The bipartisan discussion featured former Republican representative from Vermont Dr. Peter Smith and former Democratic representative from Illinois Major General (ret) William L. Enyart. The event was hosted over Zoom by the Colgate Vote Project, with the help of the Stennis Center for Public Service and The United States Association of Former Members of Congress.
Co-Leaders of the Colgate Vote Project and juniors Eliza Lloyd and Samuel Adgie moderated the discussion, which was originally scheduled to take place over the course of three days during the Spring 2020 semester, but had to be rescheduled due to COVID-19.
“This event makes government a lot more personal, and I think that will really help students become more involved in the voting process. In relation to the election, this event is important to help navigate the issue of partisanship, which has become so obvious in our political process to the point where it’s nearly impossible to ignore it,” Lloyd said.
Colgate Vote Project member and first-year Brenna McConnell explained that the event is important to inform students about Congress’ responsibilities.
“There is generally an over-emphasis on the presidential election, but Congress is honestly just as important, if not more, in terms of passing policy that directly affects us as U.S. citizens and residents. After the results of this past election, serving as a sort of reset back to normal for the U.S., resolving political partisanship within Congress should be our focus and a concern of the average American,” McConnell said.
The former congressmen both discussed the significance of the event in terms of its bipartisan nature. Smith stated the event symbolizes the “inclusive[ness] of perspectives.” Enyart expanded on this idea, stating “it also contains the message that we can disagree over policy without being disagreeable.”
Responses to the forum were overwhelmingly positive from both students and staff. COVE Director and Staff Advisor Jeremy Wattles stated that the discussion was “lively and in-depth.”
Several students interested in careers in politics said they also found the discussion highly informative and insightful.
“[I enjoyed] hearing how [the representatives] rose the ranks,” first-year Nate Biller said.

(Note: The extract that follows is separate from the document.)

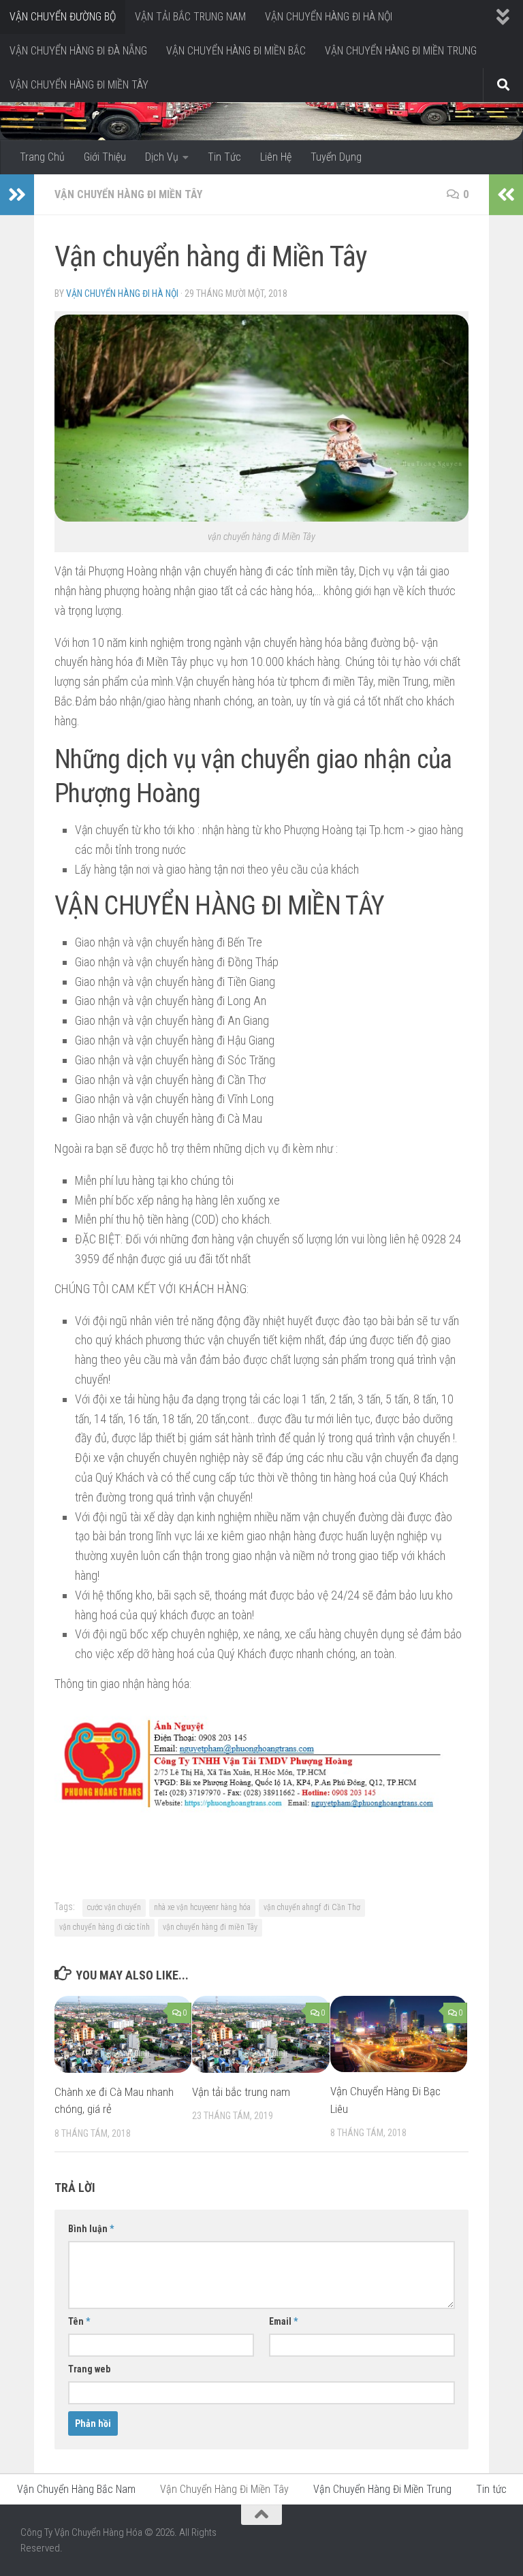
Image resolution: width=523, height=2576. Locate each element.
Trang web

Dean of the College Paul McLoughlin said he thought that the representatives were not the most memorable part, but rather the student organizers and student’s questions.
“It was the care with which both the student organizers and our guests demonstrated sincere respect for one another that stuck with me,” McLoughlin said.
The positive feedback for the forum was met with a desire for more bipartisan events with politicians at Colgate. McLoughlin highlighted the importance of these events on academic campuses specifically.
“We have to support bipartisan conversations if we are to appreciate and learn from multiple viewpoints. It is our civic responsibility to listen, to learn (rather than influence or change) and to connect with others across differences as part of a healthy academic community,” McLoughlin said.